» REQUIRED WORK:
Return, from the listing that follows, each line containing the word "every".

» PROVIDED RECORDS:
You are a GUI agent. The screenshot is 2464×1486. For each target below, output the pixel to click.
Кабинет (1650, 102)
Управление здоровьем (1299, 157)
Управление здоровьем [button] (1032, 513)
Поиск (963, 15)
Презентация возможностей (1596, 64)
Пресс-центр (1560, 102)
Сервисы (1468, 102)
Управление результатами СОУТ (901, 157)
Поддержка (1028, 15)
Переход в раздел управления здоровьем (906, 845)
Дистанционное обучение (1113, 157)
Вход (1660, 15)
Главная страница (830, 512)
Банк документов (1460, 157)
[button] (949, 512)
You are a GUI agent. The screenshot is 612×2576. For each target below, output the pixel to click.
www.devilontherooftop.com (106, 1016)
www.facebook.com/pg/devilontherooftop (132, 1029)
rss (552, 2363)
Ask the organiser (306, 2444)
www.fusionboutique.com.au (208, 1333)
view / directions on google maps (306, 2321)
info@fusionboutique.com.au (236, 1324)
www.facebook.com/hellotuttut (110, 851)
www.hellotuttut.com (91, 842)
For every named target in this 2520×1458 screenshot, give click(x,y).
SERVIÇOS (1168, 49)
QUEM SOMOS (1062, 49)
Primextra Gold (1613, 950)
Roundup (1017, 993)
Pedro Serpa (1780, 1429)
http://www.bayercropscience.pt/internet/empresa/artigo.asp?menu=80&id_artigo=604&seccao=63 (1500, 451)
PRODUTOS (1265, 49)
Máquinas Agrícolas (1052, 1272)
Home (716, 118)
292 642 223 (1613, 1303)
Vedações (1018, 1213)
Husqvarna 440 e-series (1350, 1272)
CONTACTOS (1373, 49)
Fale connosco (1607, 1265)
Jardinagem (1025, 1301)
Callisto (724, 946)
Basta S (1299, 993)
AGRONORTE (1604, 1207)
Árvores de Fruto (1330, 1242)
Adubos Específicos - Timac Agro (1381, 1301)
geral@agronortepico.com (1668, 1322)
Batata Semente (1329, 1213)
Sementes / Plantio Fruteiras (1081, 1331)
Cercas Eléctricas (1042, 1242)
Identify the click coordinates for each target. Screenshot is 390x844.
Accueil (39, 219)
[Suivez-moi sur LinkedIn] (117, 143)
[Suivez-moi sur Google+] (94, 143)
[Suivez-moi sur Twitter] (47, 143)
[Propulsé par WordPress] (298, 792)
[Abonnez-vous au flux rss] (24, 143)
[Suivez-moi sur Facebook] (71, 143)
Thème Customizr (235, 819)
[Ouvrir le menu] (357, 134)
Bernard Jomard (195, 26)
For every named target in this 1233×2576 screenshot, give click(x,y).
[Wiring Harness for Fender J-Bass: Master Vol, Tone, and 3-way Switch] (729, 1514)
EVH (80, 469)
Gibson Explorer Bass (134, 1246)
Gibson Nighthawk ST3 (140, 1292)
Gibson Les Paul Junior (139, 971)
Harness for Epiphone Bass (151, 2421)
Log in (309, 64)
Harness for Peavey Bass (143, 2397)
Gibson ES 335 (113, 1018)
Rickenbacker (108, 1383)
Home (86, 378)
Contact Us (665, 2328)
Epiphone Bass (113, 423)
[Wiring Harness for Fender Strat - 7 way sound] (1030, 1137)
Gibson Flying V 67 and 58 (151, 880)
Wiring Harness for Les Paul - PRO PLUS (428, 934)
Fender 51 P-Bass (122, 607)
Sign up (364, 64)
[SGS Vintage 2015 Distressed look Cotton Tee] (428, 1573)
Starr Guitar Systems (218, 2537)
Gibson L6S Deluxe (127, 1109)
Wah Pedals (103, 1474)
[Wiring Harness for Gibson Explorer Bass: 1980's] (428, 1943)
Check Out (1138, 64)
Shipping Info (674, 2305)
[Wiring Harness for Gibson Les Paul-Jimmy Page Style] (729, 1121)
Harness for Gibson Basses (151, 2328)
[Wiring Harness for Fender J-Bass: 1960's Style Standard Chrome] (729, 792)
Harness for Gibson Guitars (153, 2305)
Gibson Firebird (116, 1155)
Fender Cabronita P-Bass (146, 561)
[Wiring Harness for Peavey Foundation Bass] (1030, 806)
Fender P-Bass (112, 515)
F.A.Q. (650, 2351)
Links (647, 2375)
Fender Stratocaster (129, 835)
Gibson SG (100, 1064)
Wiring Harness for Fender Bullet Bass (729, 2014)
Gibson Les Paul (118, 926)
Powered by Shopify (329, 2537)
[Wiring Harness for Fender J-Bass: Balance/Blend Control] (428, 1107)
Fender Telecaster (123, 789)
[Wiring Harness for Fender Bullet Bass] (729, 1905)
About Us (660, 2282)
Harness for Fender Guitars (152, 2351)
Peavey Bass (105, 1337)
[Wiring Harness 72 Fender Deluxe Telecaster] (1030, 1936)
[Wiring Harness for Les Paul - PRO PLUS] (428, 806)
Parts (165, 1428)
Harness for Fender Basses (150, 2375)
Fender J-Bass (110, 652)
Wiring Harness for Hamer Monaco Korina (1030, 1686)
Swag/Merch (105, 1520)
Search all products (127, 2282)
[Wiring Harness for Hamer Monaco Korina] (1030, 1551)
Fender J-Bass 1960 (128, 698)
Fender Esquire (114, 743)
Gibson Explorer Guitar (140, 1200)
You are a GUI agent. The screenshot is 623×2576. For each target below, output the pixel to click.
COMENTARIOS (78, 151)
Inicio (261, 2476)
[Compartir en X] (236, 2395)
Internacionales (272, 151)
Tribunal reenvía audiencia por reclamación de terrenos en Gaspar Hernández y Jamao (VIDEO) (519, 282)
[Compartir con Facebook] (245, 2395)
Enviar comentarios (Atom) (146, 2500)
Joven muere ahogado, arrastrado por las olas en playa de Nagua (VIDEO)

» RESULT:
For every named target in this 2520×1458 screenshot, give click(x,y).
For every named target in this 1233×2576 screenshot, give click(x,y).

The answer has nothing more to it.